The solutions to the partial differential equations described above are computed using finite differences on a discrete grid. The use of a grid and discrete time steps raises a number of numerical and computational issues that are important to the implementation. However, it is outside of the scope of this paper to give a detailed mathematical description of such a numerical implementation. Rather we shall give a short outline below and refer to the actual source code which is publicly available¹.
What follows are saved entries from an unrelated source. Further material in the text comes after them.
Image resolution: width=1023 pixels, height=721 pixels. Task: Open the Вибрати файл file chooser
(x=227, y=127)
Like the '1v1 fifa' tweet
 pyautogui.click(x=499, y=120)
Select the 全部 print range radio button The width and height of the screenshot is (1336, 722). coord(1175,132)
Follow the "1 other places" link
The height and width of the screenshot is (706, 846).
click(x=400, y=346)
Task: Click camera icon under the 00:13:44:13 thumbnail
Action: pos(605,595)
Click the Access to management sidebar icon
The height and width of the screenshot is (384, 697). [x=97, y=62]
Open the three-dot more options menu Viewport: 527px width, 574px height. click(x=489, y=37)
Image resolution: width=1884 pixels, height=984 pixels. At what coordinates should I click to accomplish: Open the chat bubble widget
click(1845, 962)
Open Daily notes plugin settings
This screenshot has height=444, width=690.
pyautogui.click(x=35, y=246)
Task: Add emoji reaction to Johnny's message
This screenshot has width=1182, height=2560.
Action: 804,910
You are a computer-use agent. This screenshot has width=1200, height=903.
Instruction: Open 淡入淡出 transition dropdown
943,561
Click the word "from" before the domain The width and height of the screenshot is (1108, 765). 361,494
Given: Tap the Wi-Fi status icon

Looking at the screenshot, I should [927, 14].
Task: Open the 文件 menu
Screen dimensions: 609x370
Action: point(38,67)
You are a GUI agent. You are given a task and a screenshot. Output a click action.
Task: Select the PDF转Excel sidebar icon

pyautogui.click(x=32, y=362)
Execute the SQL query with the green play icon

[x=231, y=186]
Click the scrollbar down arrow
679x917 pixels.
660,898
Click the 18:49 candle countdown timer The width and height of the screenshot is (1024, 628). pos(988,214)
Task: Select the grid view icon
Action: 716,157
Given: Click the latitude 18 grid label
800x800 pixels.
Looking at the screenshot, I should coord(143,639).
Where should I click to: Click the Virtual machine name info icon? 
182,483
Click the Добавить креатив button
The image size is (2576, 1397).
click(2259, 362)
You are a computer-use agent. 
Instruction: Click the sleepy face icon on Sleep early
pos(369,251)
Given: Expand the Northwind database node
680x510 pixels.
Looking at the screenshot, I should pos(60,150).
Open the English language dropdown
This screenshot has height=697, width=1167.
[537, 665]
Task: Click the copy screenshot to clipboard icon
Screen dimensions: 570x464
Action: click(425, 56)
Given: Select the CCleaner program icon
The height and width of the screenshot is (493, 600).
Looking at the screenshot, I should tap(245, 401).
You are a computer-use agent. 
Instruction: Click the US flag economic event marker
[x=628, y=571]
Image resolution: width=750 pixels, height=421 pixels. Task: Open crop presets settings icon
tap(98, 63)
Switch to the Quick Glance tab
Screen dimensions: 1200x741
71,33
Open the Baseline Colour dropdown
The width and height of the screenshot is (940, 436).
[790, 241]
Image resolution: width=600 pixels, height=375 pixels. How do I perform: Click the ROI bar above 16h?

Equation (12) to (15) can be solved using finite forward differences if one uses the up-wind scheme, proposed by Osher and Sethian [30], to compute the spatial derivatives. This up-wind scheme produces the motion of level-set models over the entire range of the embedding, i.e., for all values of $k$ in Equation (10). However, this method requires updating every voxel in the volume for each iteration., which means that the computation time increases as a function of the volume, rather than the surface area, of the model. Because segmentation requires only a single model, the calculation of solutions over the entire range of iso-values is an unnecessary computational burden.

This problem can be avoided by the use of narrow-band methods, which compute solutions only in a narrow band of voxels that surround the level set of interest [24].In previous work [25] we described an alternative numerical algorithm, called the sparse-field method, that computes the geometry of only a small subset of points in the range and requires a fraction of the computation time required by previous algorithms. We have shown two advantages to this method. The first is a significant improvement in computation times. The second is increased accuracy when fitting models to forcing functions that are defined to sub-voxel accuracy.

 

Figure 3:

Figure 3. Level set models represent curves and surfaces implicitly using grey scale images. For example an ellipse is represented as the level set of an image (top). To change the shape of the ellipse we modify the grey scale values of the image by solving a PDE (bottom).